Термин «масс-медиа» представляется более точным, а потому более функциональным для данного исследования. Согласно этимологии, масс-медиа – некий медиатор, среднее звено. Что же это среднее звено соединяет?

Предположим, что есть пункт А и пункт В, которые не способны контактировать напрямую. Следовательно, возникает потребность в неком посреднике, который способен наладить коммуникацию между этими пунктами. В данном случае речь не идет ни о какой информации, скорее мы будем говорить о процессе соединения разнородного, о создании смысловой целостности.

Если за пункт А мы примем апатичную и бесцельную массу, а за пункт В активные, но вечно рассеивающиеся властные структуры, то роль медиатора, создающего эффект целостности, оказывается весьма серьезной.

Связь масс-медиа и власти стала столь очевидной в частности по причине того, что сами масс-медиа трубят во все стороны о своей властности. Они занимают одно из важных мест в списке политических и экономических институтов, которые являются своего рода «машинами власти»: университет, армия, письмо, масс-медиа[2]  – Фуко ставит их в один ряд. Впрочем, сегодня можно отметить, что первые три института «затягиваются», «вбираются» в масс-медиа, создавая новую дисциплину – дисциплину зрелища-потребления.

▶ [ИСХОДНЫЕ СТРОКИ]:
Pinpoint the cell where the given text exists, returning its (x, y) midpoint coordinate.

▶ [СПИСОК ЗАДАЧ]:
**1)** Какие институты Фуко ставит в один ряд как «машины власти», согласно отрывку о масс-медиа?
**2)** Продолжите отрывок о масс-медиа и власти, начав сразу после его последнего предложения.

▶ [СПИСОК ОТВЕТОВ]:
**1)** Университет, армию, письмо и масс-медиа.

**2)**
Что же такое масс-медиа по сути? Являются ли они носителем, либо механизмом власти? Ответы на эти вопросы можно найти в работе Ж. Бодрийяра «Реквием по масс-медиа». В этой работе Бодрийяр ставит под сомнение фунцкионирование масс-медиа в качестве проводника информации: «Характерной чертой масс-медиа является то, что они предстают в качестве антипроводника, что они нетранзитивны, что они антикоммуникативны – если мы примем определение коммуникации как обмена, как пространства взаимосвязи слова и ответа, а следовательно, и ответственности, – что они вовсе не обладают психологической и моральной ответственностью, но выступают в качестве личностной корреляции одной и другой стороны в процессе обмена. Иными словами, если мы определяем коммуникацию как нечто иное, нежели просто передача/прием информации, то последняя подвержена обратимости в форме feed-back. Таким образом, вся современная архитектура масс-медиа основывается на этом нашем последнем определении: они являют собой то, что навсегда запрещает ответ, что делает невозможным процесс обмена (разве только в формах симуляции ответа, которые сами оказываются интегрированными в процесс передачи информации, что, однако, ничего не меняет в однонаправленности коммуникации). Именно в этом – их подлинная абстракция. И именно на этой абстракции основывается система социального контроля и власти»[3]

Таким образом, мы можем заметить, что инвестиции власти в массу производятся посредством масс-медиа. И в этом смысле масс-медиа действительно осуществляют коммуникацию, но коммуникацию однонаправленную. Но как инвестируется масса? Ведь не существует массы как постоянного количественного образования, как некоей социальной общности. Существует лишь ситуативное качество – человек массы, которое может трансформироваться в количественное образование при условии наличия сильной объединяющей эмоции. Следовательно, интересующие нас инвестиции имеют одну очень важную характеристику: они производятся на микроуровне массового сознания, осуществляя точечный характер власти.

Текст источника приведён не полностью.